> LISTED ENTRIES

· · · ·

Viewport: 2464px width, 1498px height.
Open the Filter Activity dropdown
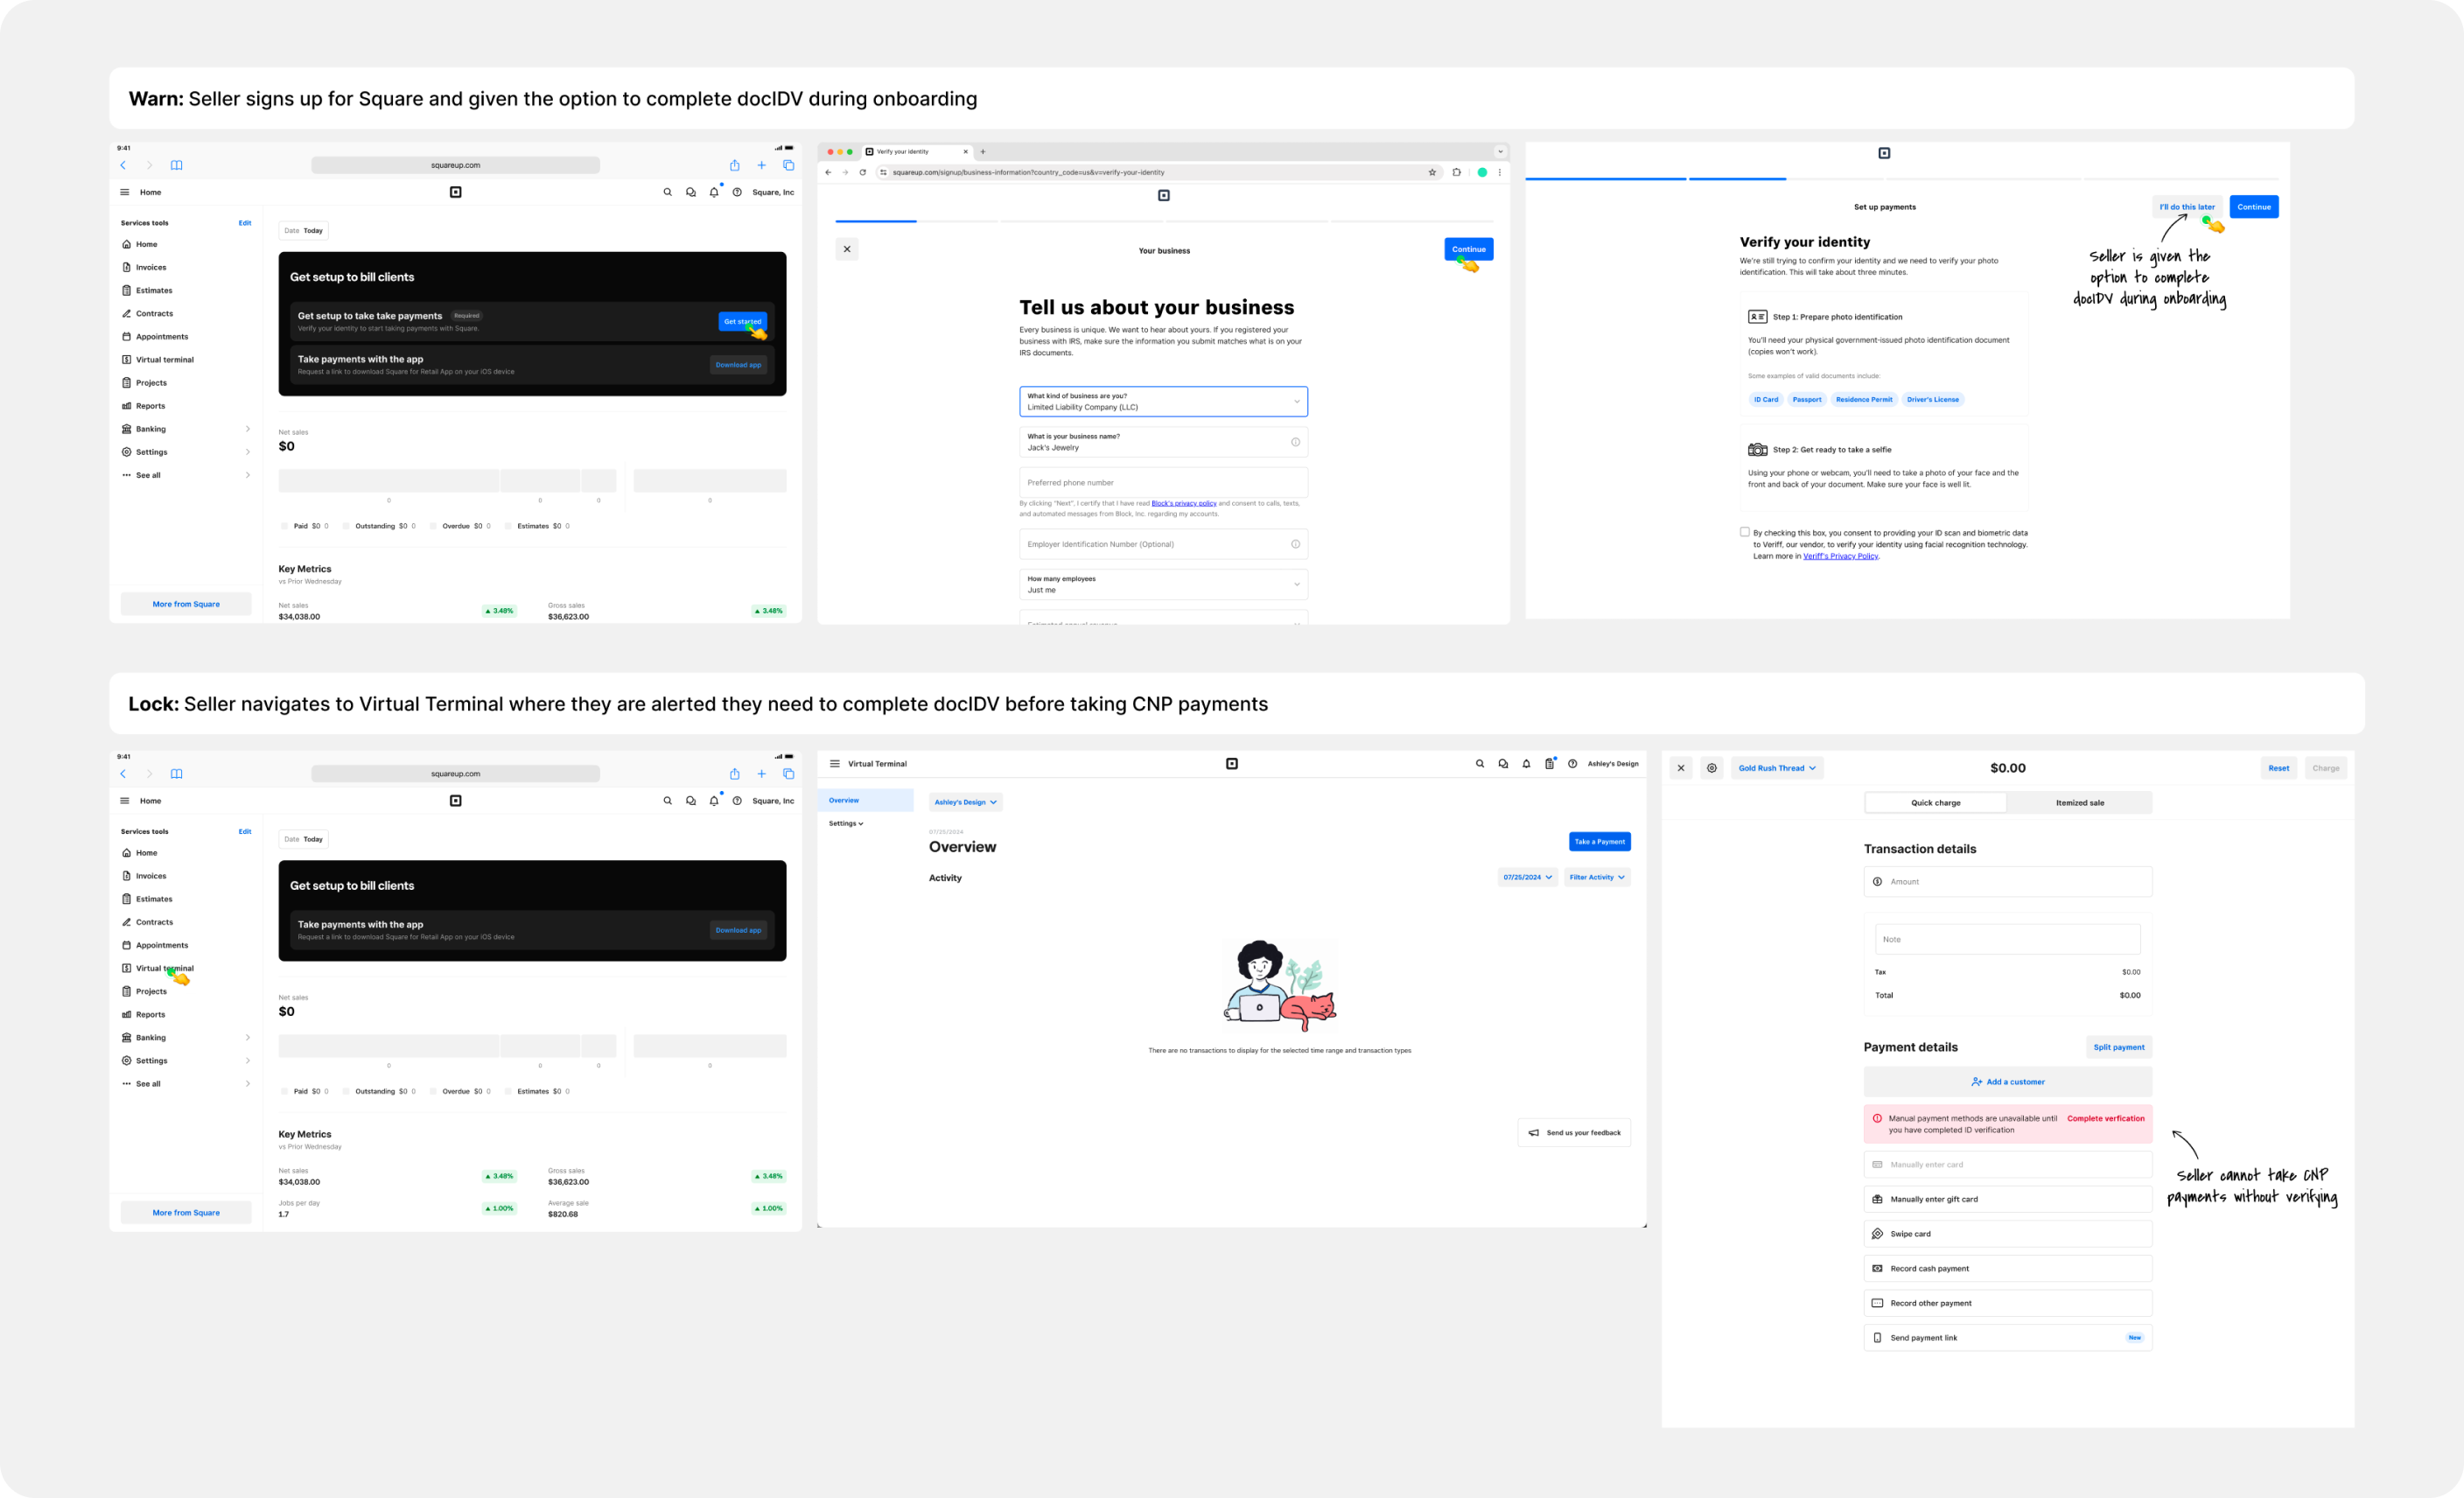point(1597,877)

· · · ·

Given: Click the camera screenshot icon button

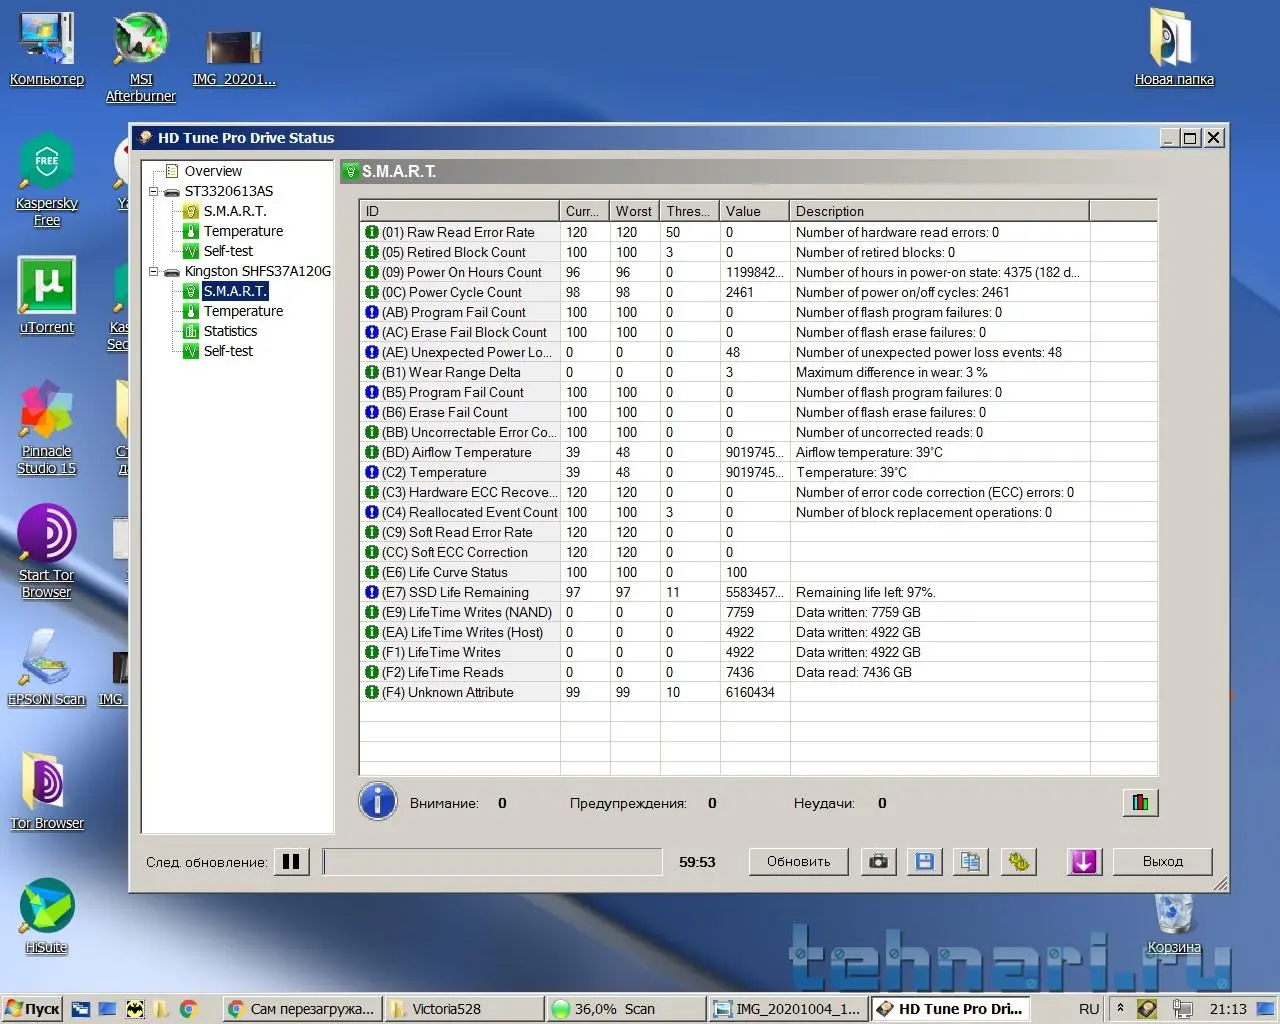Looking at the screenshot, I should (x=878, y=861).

· · · ·

Rescale the listing from the line containing "Viewport: 2464px width, 1498px height." through the line containing "point(1597,877)": rewrite those lines, requests included, multiplying each coordinate in the answers by 2.25 and rounding to whole numbers, with halves rounded up. Leave the pictures out.

> TASK SOLUTION
Viewport: 2464px width, 1498px height.
Open the Filter Activity dropdown
point(3593,1973)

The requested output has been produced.